En fallo unánime. la Sexta Sala del tribunal de alzada –integrada por las ministras Graciela Gómez, Andrea Díaz-Muñoz y el abogado (i) Eduardo Jequier– estableció que la SEC actuó en el marco de sus facultades fiscalizadoras, al aplicar la multa por los hechos detectados entre abril y mayo de 2020.

“Que definido el marco legal y reglamentario en que se desenvuelve la presente reclamación, y considerando la naturaleza de esta en cuanto arbitrio de control de legalidad de los actos del órgano administrativo concernido, del análisis del expediente administrativo acompañado a estos autos se desprende que en el ejercicio de su potestad fiscalizadora la Superintendencia ha actuado dentro del marco competencial que le fija la ley y ha observado todos y cada uno de los requisitos legales y reglamentarios establecidos para la constatación de hechos y formulación de cargos; para la tramitación del procedimiento administrativo que establecen los artículos 17 y siguientes de la Ley Nº18.410, que ‘Crea la Superintendencia de Electricidad y Combustibles’; y para la graduación y aplicación de la multa respectiva (…)”, sostiene el fallo.
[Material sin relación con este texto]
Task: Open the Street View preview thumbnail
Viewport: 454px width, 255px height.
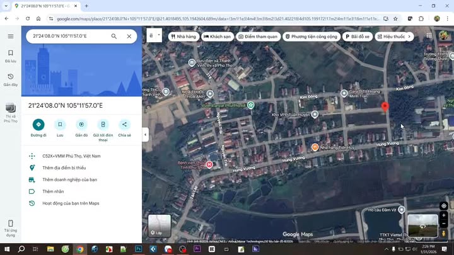Action: (x=422, y=225)
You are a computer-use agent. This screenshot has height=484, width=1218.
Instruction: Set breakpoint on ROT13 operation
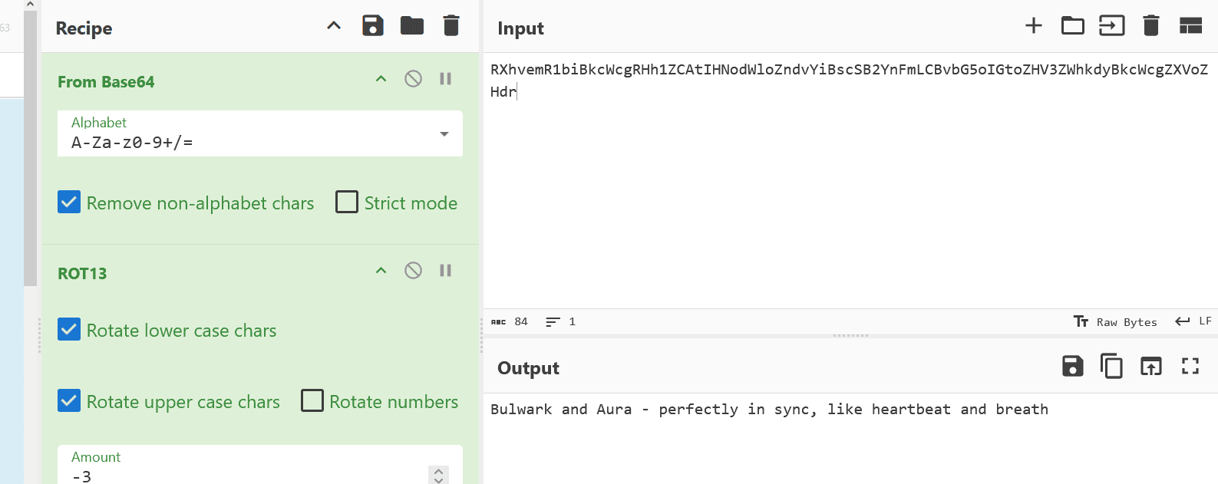coord(445,271)
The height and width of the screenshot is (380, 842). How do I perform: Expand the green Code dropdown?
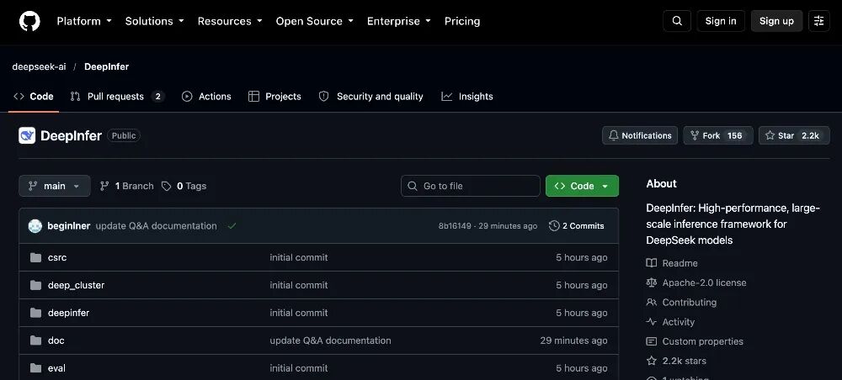tap(582, 186)
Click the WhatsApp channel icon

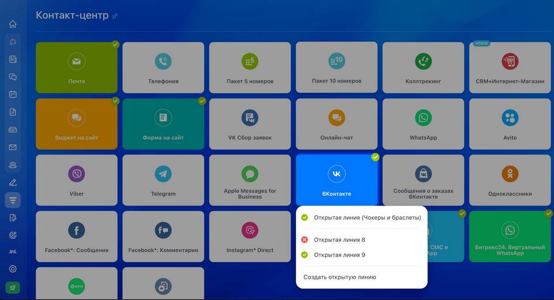(423, 118)
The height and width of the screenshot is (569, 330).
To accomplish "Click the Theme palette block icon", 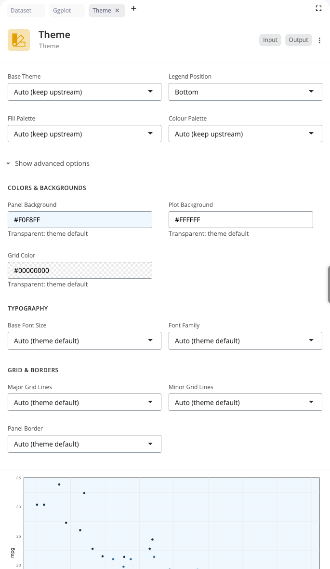I will (x=19, y=40).
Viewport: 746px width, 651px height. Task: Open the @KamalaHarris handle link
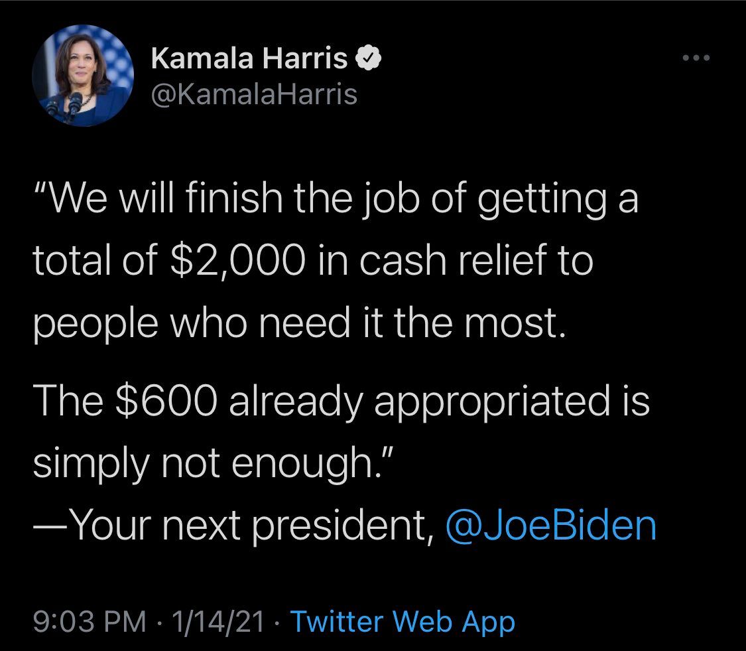coord(254,94)
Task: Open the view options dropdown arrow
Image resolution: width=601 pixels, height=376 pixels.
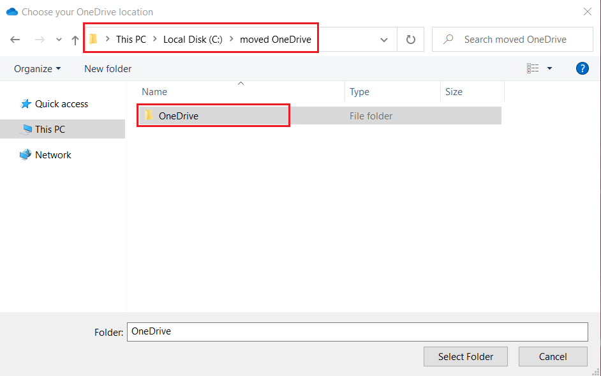Action: click(x=549, y=68)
La resolución agrega que: “En lo que concierne a la incardinación de los hechos materia del presente reclamo en la normativa descrita, y a su calificación como constitutivos de una infracción grave a las exigencias y estándares de calidad comercial del servicio, debe observarse que, según se desprende de las disposiciones legales y reglamentarias mencionadas en el Considerando Tercero anterior, resulta evidente que dentro del concepto de ‘calidad de servicio’ se comprende –en lo que aquí interesa– el sistema de atención a público que la concesionaria/distribuidora le entrega a sus clientes-consumidores del servicio público de electricidad, el que debe sujetarse a los estándares de calidad mínima allí establecidos tanto en ‘Condiciones de Operación Normal’ y ‘Bajo Contingencia’ de los Centros de Atención de Llamados”.
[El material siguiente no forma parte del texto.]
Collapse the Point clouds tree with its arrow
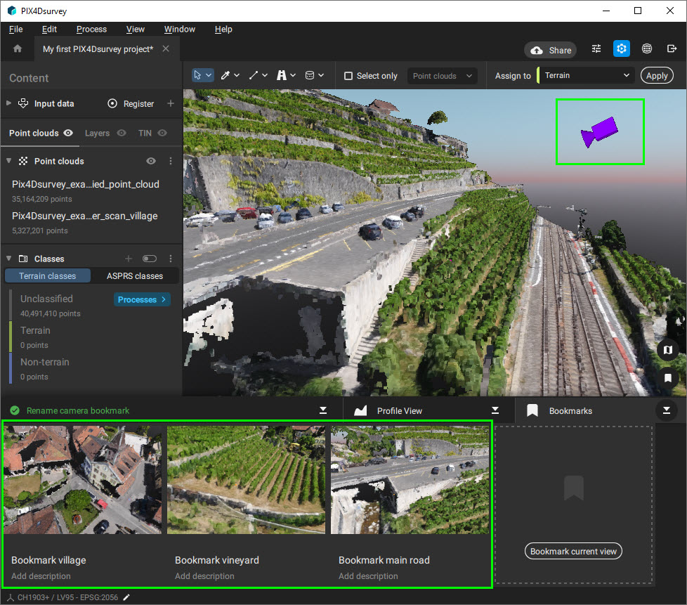687x605 pixels. (x=7, y=161)
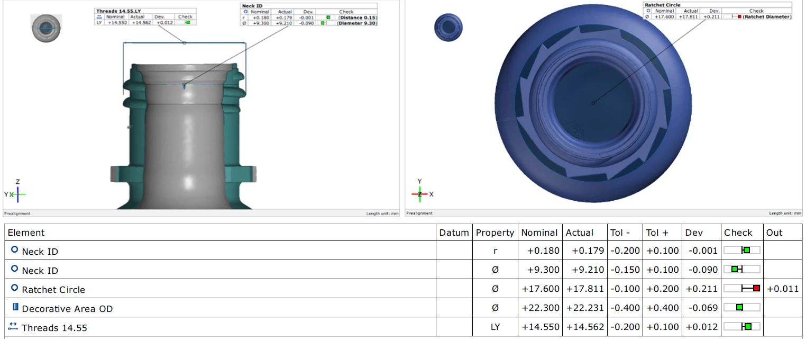Select the blue cap top-view thumbnail

click(448, 27)
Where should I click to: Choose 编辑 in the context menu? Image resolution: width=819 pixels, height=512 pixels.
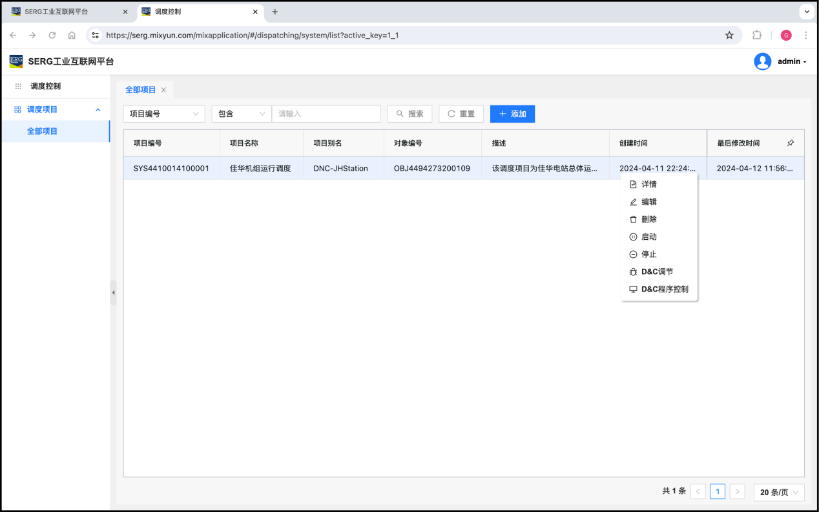[x=648, y=202]
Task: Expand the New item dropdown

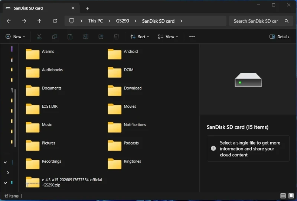Action: coord(16,37)
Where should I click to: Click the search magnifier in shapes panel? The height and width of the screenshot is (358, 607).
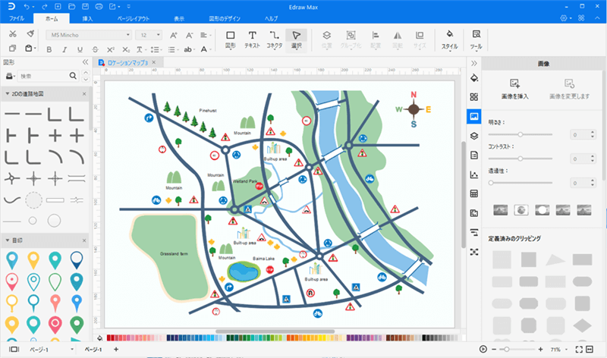(x=74, y=76)
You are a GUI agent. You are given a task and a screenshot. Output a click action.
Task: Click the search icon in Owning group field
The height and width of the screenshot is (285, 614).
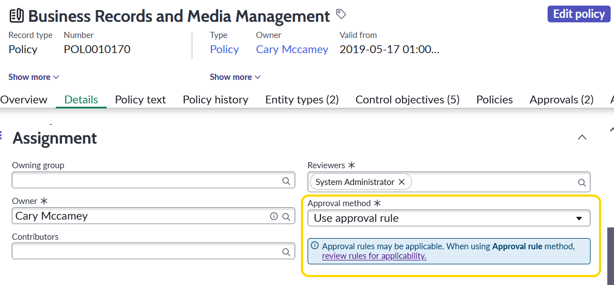(286, 181)
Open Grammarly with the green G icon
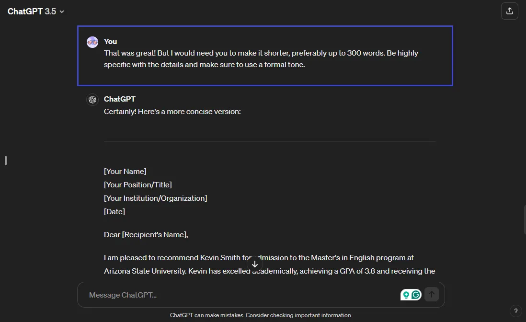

Para el tribunal de alzada: “En relación con lo anterior, debe observarse que el conflicto traído a conocimiento de esta Corte dice relación con la prestación de un servicio público –de electricidad–, esta Corte estima que la circunstancia de haberse verificado los hechos sancionados durante el estado de Excepción Constitucional de Catástrofe por pandemia, no configura la situación de caso fortuito o fuerza mayor que invoca la reclamante, en términos tales de justificar además la aplicación de los indicadores de calidad comercial del servicio de los Centros de Llamados ‘Bajo Contingencia’”.
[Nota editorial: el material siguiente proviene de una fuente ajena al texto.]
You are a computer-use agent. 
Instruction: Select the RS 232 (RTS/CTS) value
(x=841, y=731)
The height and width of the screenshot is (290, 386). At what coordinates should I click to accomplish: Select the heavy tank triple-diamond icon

“Que por lo señalado en las motivaciones precedentes –prosigue–, necesario resulta concluir que la Superintendencia de Electricidad y Combustibles ha ejercido su potestad fiscalizadora y sancionadora con apego a la legalidad y a la normativa reglamentaria que la rige, aplicando además la sanción de multa en el marco de un procedimiento administrativo legalmente tramitado y con sujeción a los parámetros y rangos que le permite la ley, explicitando además las razones por las cuales aplica la multa de 35.000 Unidades Tributarias Mensuales y no otra. Dicho monto, además, se encuentra dentro del rango legal establecido en el artículo 16 de la Ley Nº18.410, por lo que en su aplicación el ente reclamado no ha actuado tampoco fuera de la legalidad”.

“Que no existiendo ilegalidad en la dictación de la Resolución Exenta reclamada, esta Corte carece de facultades para modificar el quantum de la multa aplicada, según se pide subsidiariamente por la recurrente”, concluye.